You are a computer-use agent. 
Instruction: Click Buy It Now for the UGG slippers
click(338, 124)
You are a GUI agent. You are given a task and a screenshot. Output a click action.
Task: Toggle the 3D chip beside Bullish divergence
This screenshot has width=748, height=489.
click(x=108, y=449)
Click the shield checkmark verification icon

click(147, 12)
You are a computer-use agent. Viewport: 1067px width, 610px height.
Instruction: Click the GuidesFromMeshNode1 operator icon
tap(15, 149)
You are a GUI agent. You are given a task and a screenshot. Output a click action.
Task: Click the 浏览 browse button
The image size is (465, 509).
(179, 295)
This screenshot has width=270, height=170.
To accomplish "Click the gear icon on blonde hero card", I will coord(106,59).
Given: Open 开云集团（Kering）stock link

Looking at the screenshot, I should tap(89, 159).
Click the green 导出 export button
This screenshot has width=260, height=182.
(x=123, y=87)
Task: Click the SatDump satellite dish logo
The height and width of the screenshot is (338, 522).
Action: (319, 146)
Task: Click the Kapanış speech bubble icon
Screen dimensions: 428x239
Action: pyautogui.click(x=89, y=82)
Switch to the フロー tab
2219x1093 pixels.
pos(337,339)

————

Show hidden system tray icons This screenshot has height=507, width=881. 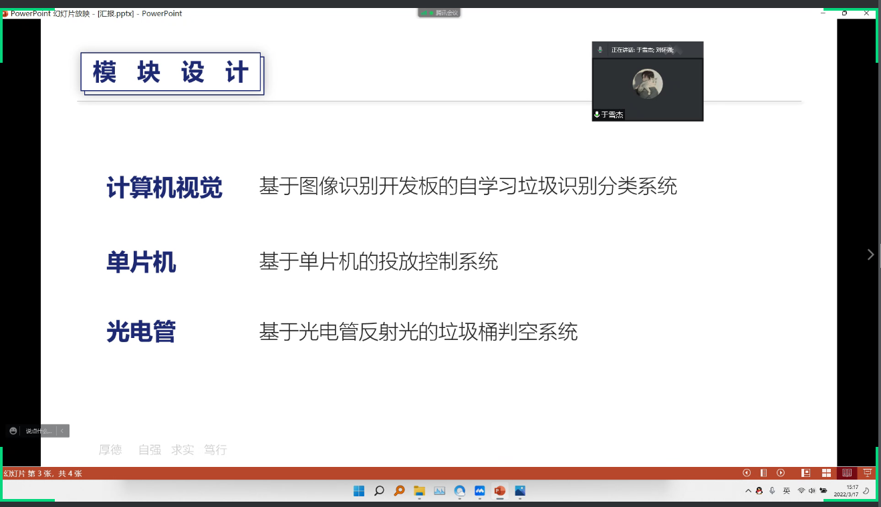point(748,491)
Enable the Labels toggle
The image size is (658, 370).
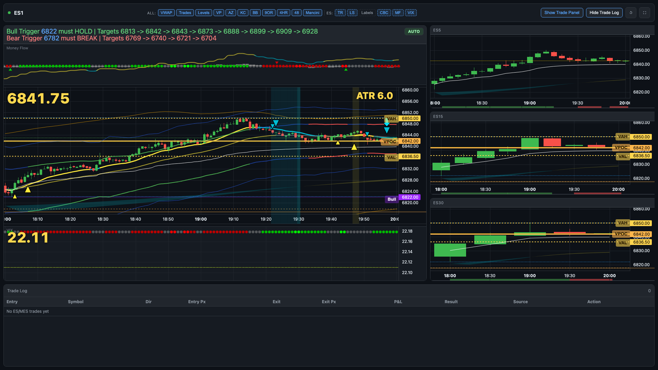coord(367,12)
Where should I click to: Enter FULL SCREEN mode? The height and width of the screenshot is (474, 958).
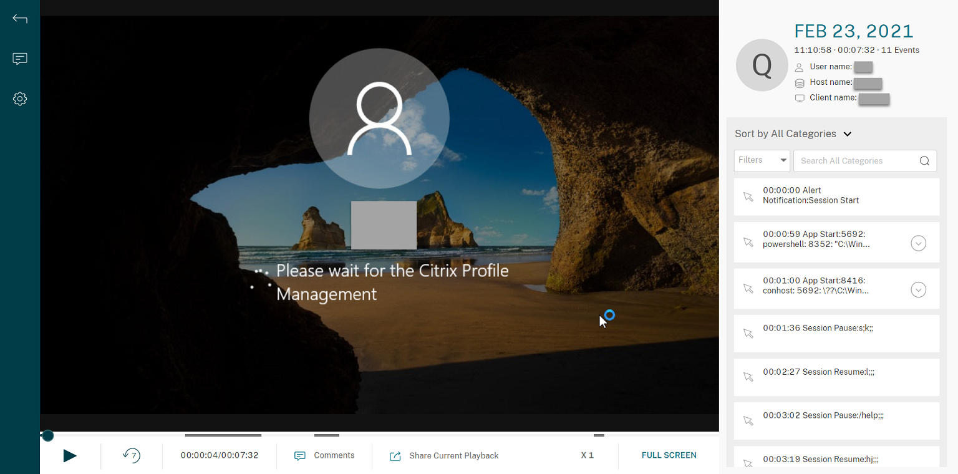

————

◆ Short task ◆
Reproduce verbatim the part of the records that opens with the line containing "Task: Click the SatDump satellite dish logo" and closes with the line containing "pos(337,339)", both of those lines included.

◆ Exercise output ◆
Task: Click the SatDump satellite dish logo
The height and width of the screenshot is (338, 522).
Action: (319, 146)
Task: Click the Kapanış speech bubble icon
Screen dimensions: 428x239
Action: pyautogui.click(x=89, y=82)
Switch to the フロー tab
2219x1093 pixels.
pos(337,339)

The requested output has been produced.